* [WHAT THE TASK REQUIRES] Take the entries below and print all of them exactly, please.

---------------

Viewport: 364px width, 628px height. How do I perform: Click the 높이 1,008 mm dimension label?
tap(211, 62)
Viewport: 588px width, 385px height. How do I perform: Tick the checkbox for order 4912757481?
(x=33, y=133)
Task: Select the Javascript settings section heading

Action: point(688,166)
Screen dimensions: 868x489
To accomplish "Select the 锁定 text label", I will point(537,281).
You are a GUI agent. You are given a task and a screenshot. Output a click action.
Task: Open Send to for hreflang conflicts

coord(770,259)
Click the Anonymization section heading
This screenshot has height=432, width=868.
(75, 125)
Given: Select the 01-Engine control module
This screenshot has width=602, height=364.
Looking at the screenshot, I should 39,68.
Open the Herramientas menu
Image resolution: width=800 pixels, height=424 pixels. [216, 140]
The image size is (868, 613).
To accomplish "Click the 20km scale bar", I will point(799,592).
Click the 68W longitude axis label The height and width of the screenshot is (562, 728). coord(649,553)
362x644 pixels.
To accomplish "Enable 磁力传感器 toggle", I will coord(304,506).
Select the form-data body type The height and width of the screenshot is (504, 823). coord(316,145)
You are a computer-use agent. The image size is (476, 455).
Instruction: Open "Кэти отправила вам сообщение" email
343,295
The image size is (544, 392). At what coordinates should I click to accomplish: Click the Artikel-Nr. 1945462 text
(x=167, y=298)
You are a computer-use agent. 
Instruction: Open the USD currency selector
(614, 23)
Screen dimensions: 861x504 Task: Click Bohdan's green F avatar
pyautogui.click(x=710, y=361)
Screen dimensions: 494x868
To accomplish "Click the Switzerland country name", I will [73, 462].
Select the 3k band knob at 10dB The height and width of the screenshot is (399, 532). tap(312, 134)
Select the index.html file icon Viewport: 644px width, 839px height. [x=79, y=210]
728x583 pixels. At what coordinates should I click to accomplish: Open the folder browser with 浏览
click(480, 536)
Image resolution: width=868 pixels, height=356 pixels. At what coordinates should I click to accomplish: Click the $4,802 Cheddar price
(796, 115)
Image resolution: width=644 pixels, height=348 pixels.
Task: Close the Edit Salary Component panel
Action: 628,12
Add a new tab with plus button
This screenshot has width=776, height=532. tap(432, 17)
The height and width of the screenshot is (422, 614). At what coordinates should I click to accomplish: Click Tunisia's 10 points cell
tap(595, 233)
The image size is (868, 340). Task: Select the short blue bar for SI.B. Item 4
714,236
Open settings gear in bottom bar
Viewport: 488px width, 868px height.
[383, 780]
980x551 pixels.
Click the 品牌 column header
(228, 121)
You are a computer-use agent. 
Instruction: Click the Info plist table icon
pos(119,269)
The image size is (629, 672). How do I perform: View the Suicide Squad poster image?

---------------

* [WRITTEN ANSWER]
Viewport: 364px width, 628px height. How do I perform: Click the 높이 1,008 mm dimension label?
tap(211, 62)
Viewport: 588px width, 385px height. How do I perform: Tick the checkbox for order 4912757481?
(x=33, y=133)
Task: Select the Javascript settings section heading

Action: point(688,166)
Screen dimensions: 868x489
To accomplish "Select the 锁定 text label", I will point(537,281).
You are a GUI agent. You are given a task and a screenshot. Output a click action.
Task: Open Send to for hreflang conflicts

coord(770,259)
Click the Anonymization section heading
This screenshot has height=432, width=868.
(75, 125)
Given: Select the 01-Engine control module
This screenshot has width=602, height=364.
Looking at the screenshot, I should 39,68.
Open the Herramientas menu
Image resolution: width=800 pixels, height=424 pixels. [216, 140]
The image size is (868, 613).
To accomplish "Click the 20km scale bar", I will point(799,592).
Click the 68W longitude axis label The height and width of the screenshot is (562, 728). coord(649,553)
362x644 pixels.
To accomplish "Enable 磁力传感器 toggle", I will coord(304,506).
Select the form-data body type The height and width of the screenshot is (504, 823). coord(316,145)
You are a computer-use agent. The image size is (476, 455).
Instruction: Open "Кэти отправила вам сообщение" email
343,295
The image size is (544, 392). At what coordinates should I click to accomplish: Click the Artikel-Nr. 1945462 text
(x=167, y=298)
You are a computer-use agent. 
Instruction: Open the USD currency selector
(614, 23)
Screen dimensions: 861x504 Task: Click Bohdan's green F avatar
pyautogui.click(x=710, y=361)
Screen dimensions: 494x868
To accomplish "Click the Switzerland country name", I will [73, 462].
Select the 3k band knob at 10dB The height and width of the screenshot is (399, 532). tap(312, 134)
Select the index.html file icon Viewport: 644px width, 839px height. [x=79, y=210]
728x583 pixels. At what coordinates should I click to accomplish: Open the folder browser with 浏览
click(480, 536)
Image resolution: width=868 pixels, height=356 pixels. At what coordinates should I click to accomplish: Click the $4,802 Cheddar price
(796, 115)
Image resolution: width=644 pixels, height=348 pixels.
Task: Close the Edit Salary Component panel
Action: 628,12
Add a new tab with plus button
This screenshot has width=776, height=532. tap(432, 17)
The height and width of the screenshot is (422, 614). At what coordinates should I click to accomplish: Click Tunisia's 10 points cell
tap(595, 233)
The image size is (868, 340). Task: Select the short blue bar for SI.B. Item 4
714,236
Open settings gear in bottom bar
Viewport: 488px width, 868px height.
[383, 780]
980x551 pixels.
Click the 品牌 column header
(228, 121)
You are a computer-use agent. 
Instruction: Click the Info plist table icon
pos(119,269)
The image size is (629, 672). How do I perform: View the Suicide Squad poster image?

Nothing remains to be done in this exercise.